§ What is required:
Repeat every record below exactly, but leave out any pictures.

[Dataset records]
== Segment start ==

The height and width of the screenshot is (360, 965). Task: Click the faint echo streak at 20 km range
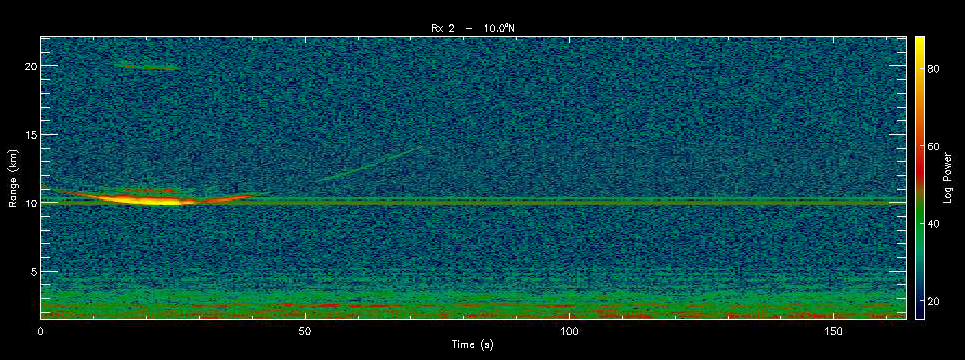(x=146, y=66)
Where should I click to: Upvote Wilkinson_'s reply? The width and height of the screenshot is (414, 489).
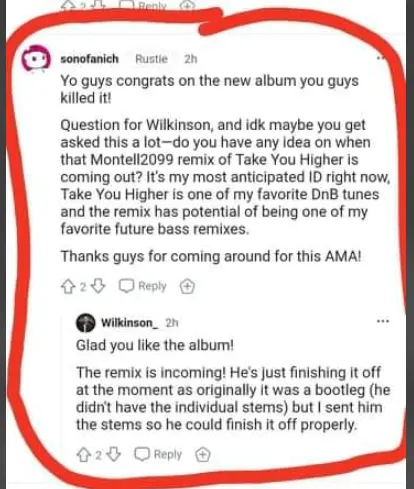pyautogui.click(x=83, y=455)
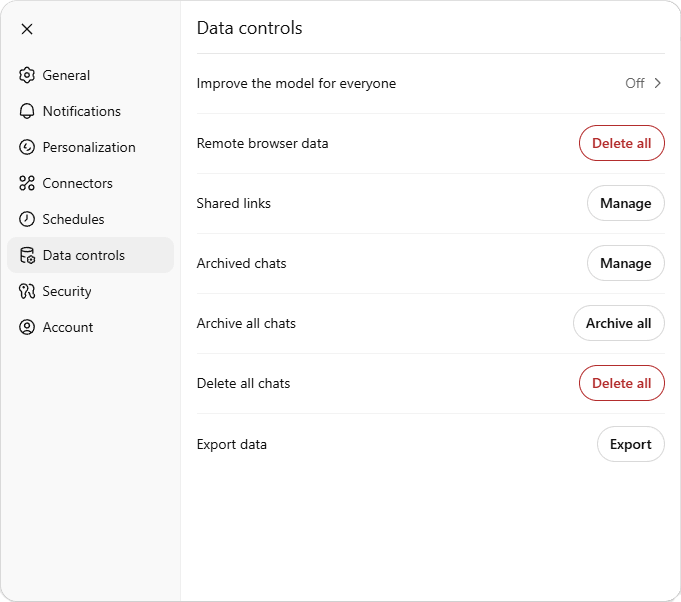Viewport: 681px width, 602px height.
Task: Click Delete all for chats
Action: click(x=621, y=383)
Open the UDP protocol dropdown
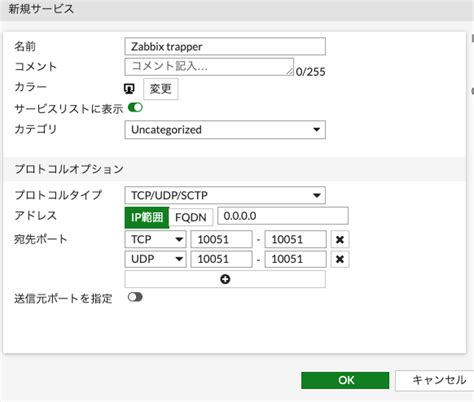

== Segment end ==

§ Solved exercise:
The height and width of the screenshot is (360, 965). Task: Click the faint echo streak at 20 km range
(x=146, y=66)
Where should I click to: Upvote Wilkinson_'s reply? The width and height of the screenshot is (414, 489).
pyautogui.click(x=83, y=455)
Viewport: 681px width, 602px height.
Task: Click Delete all for chats
Action: click(x=621, y=383)
Open the UDP protocol dropdown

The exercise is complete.